Extracted data
════════════════════
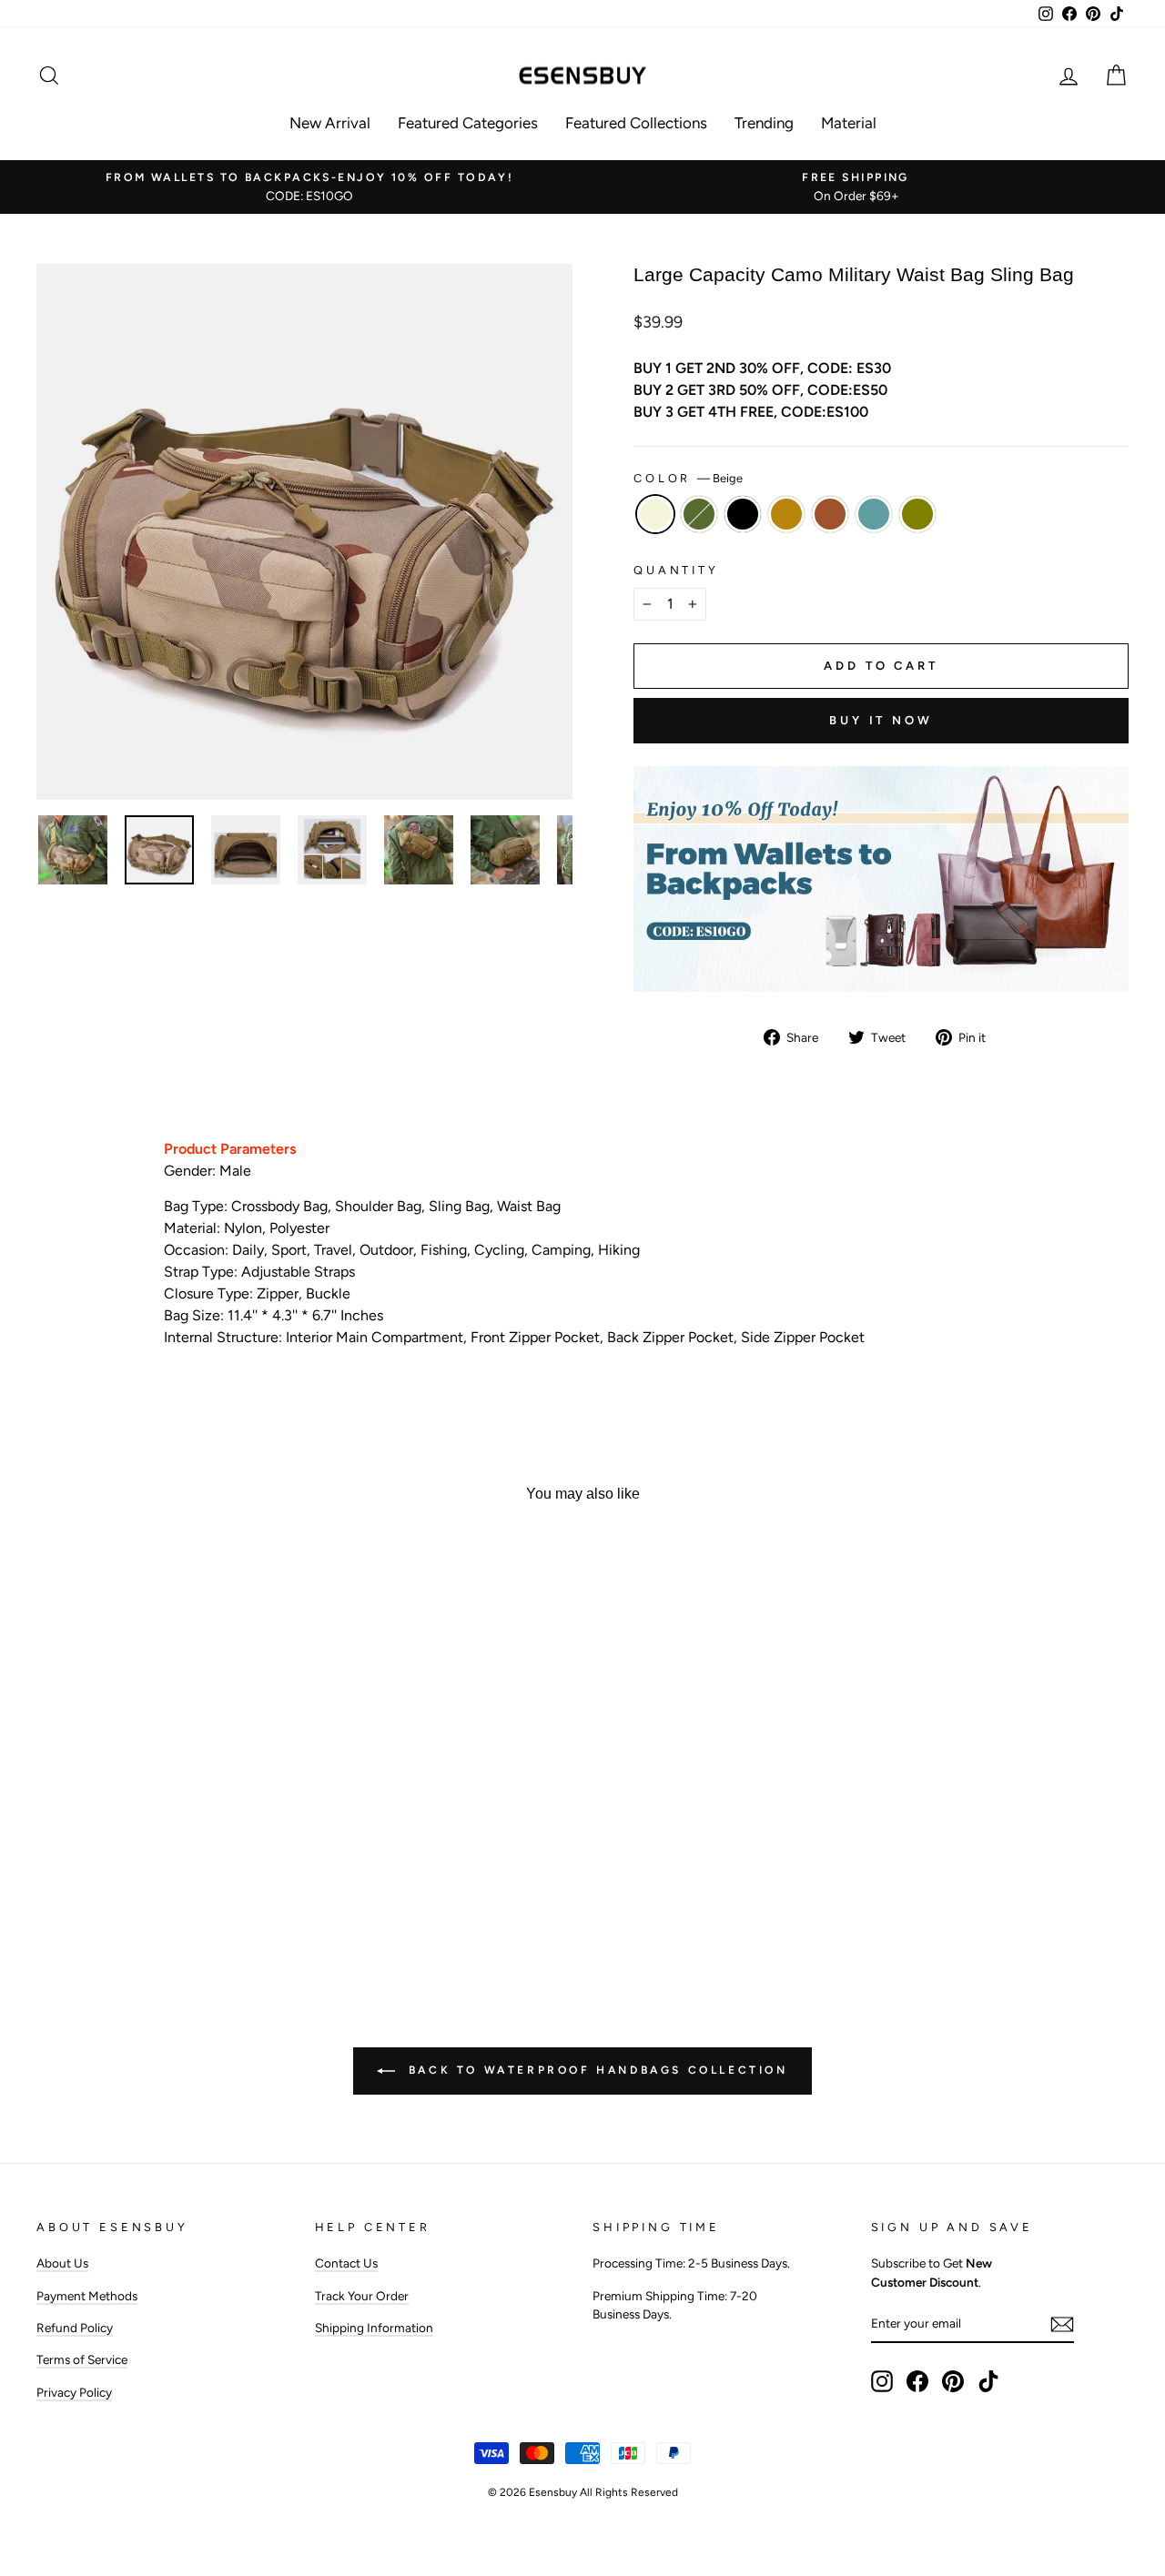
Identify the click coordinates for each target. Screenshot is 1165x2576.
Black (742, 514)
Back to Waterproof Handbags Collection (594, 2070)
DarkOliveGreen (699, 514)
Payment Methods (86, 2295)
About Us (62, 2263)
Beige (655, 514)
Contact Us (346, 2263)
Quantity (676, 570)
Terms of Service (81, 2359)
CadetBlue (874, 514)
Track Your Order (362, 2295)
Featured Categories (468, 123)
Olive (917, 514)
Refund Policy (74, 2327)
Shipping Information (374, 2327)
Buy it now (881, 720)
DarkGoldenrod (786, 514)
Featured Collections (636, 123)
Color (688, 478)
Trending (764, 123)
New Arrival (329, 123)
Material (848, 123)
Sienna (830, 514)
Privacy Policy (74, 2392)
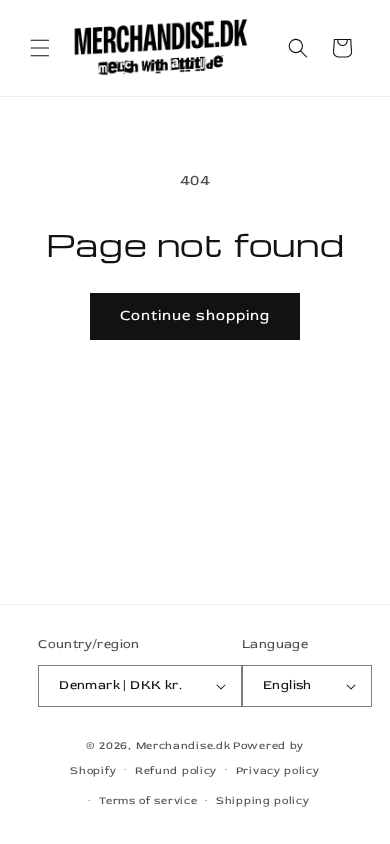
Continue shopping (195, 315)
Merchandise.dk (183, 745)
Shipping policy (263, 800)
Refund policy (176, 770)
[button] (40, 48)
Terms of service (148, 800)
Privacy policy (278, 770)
════════════════════
Work to be completed
For every line in the data above that holds "Shipping", return the line itself.

Solution for this problem
Shipping Information (374, 2327)
Shipping policy (263, 800)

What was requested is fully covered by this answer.